Extract every line in the entries below that contains the word "Click".

**Source material:**
/---
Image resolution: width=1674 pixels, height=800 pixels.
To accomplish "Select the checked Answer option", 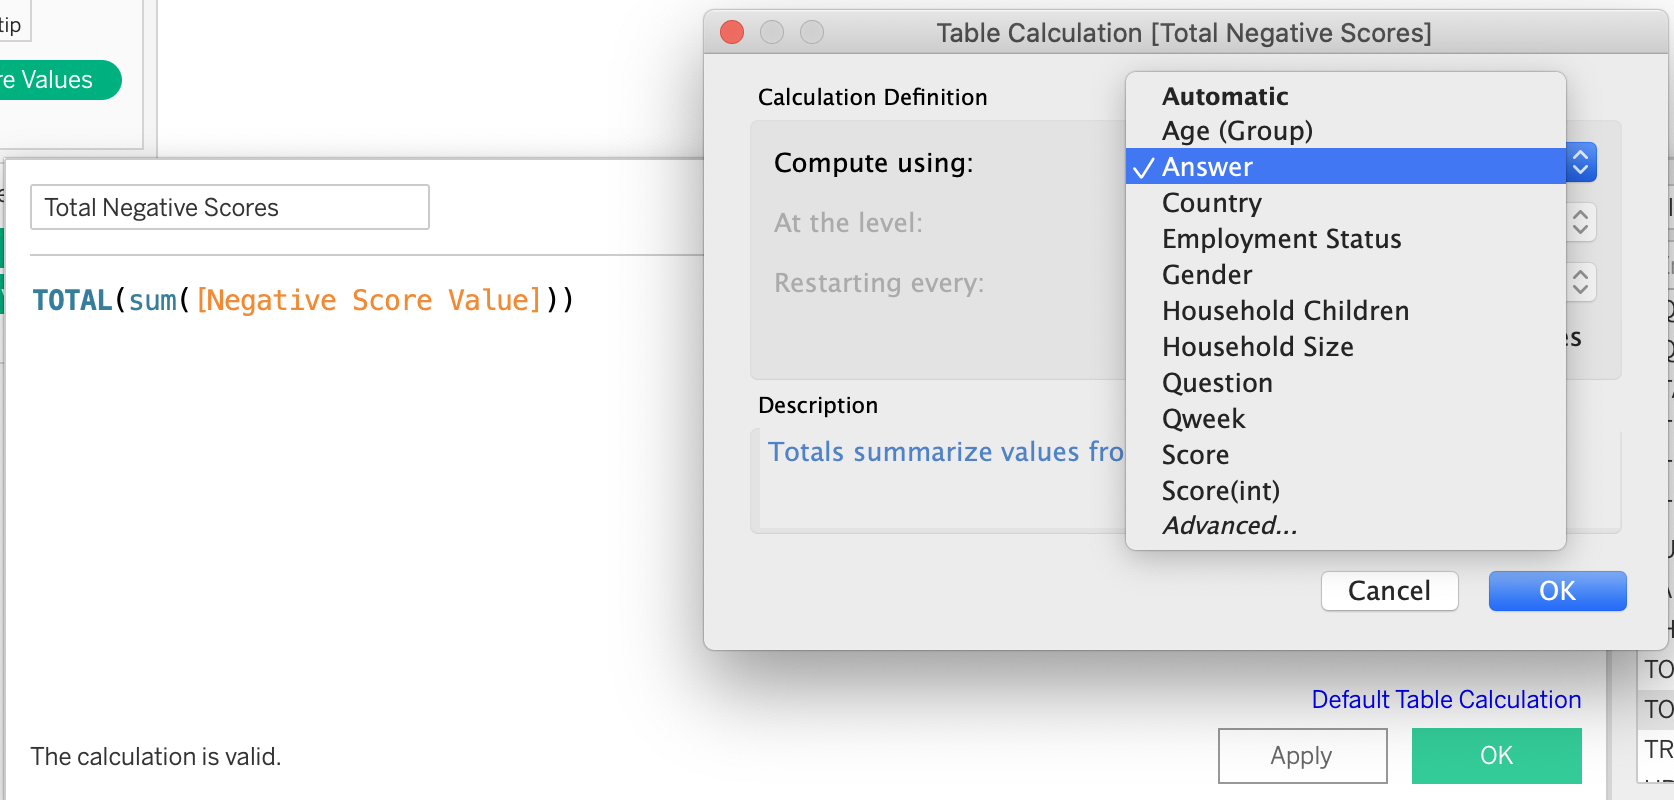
\---
/---
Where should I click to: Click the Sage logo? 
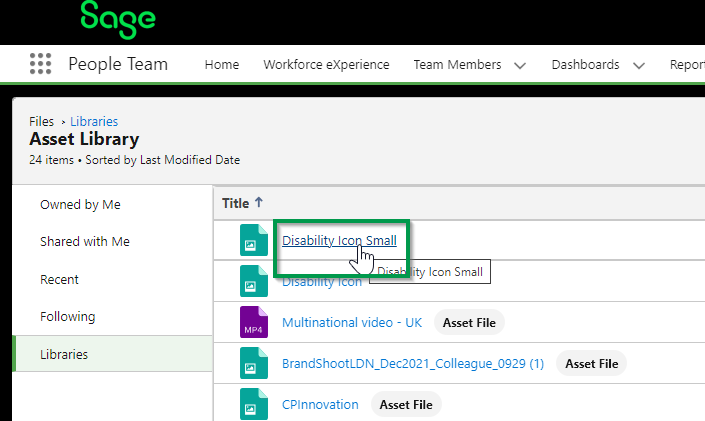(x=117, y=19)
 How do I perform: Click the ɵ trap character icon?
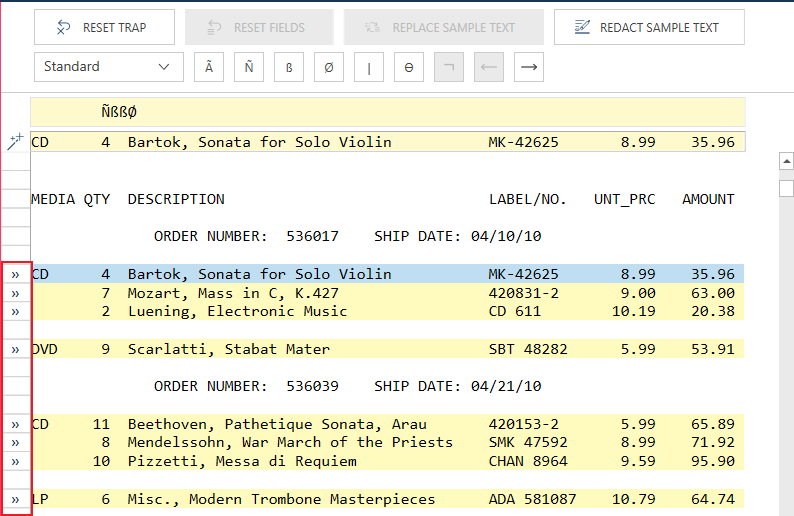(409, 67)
\---
**Output below:**
Where should I click to: Click the Sage logo? 
 How do I perform: Click the ɵ trap character icon?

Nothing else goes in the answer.